Thursday, June 28, 2012

Justice Roberts

The court's dismissal of the commerce clause in the health care ruling is troubling for the long run.  But for the moment, Justice Roberts has saved this country.

John Roberts Saves Us All

WASHINGTON - JULY 29: Sen. Rick Santorum (R-PA) meets with Supreme Court nominee Judge John Roberts in his office July 29, 2005 on Capitol Hill in Washington, DC. (Photo by Chip Somodevilla/Getty Images) We will never complain about you again. Until next term.
 
Two fears have hovered over American liberals since the legal case against the Affordable Care Act began wending its way through the legal system. The first was a fear that conservatives would succeed in revising what Jeffrey Rosen called (in a prescient and classic 2005 New York Times Magazine story) "The Constitution In Exile" — that it would interpret the Constitution to require right-wing economic policy. A second, and darker, fear was that five Republican-appointed justices would concoct a jury-rigged ruling in order to win a huge battle that its party had lost in Congress — that wildly partisan Bush v. Gore–style rulings would now become regular features of the political scene.
The two fears were, of course, deeply intertwined. What happened, and what nobody expected, was that they diverged. The second fear was decisively refuted. The first is very much alive.
The fearful part is that five justices ruled that the Affordable Care Act cannot be upheld under the Commerce Clause. This is a bizarre and implausibly narrow reading — if Congress cannot regulate the health-care market, then it cannot really regulate interstate commerce.

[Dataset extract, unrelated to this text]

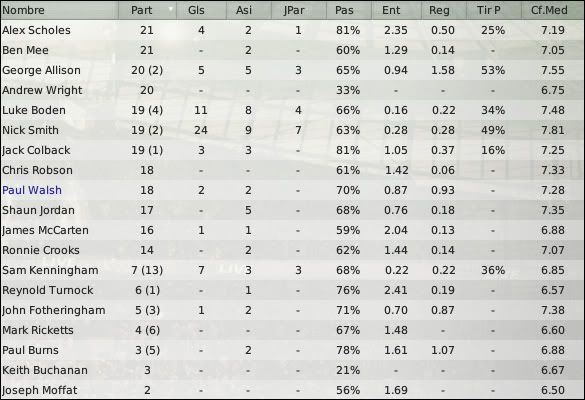585x400 pixels.
Task: Click Reynold Turnock's 6.57 rating cell
Action: pos(553,290)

By endorsing this precedent, Roberts opens the door for future courts to revive the Constitution in Exile.
But Roberts will do it by a process of slow constriction, carefully building case upon case to produce a result that over time will, if he prevails, rewrite the shape of American law. What he is not willing to do is to impose his vision in one sudden and transparently partisan attack. Roberts is playing a long game.
But it would be unfair to attribute his hesitance solely to strategy. Roberts peered into the abyss of a world in which he and his colleagues are little more than Senators with lifetime appointments, and he recoiled. The long-term war over the shape of the state goes on, but the crisis of legitimacy has been averted. I have rarely felt so relieved.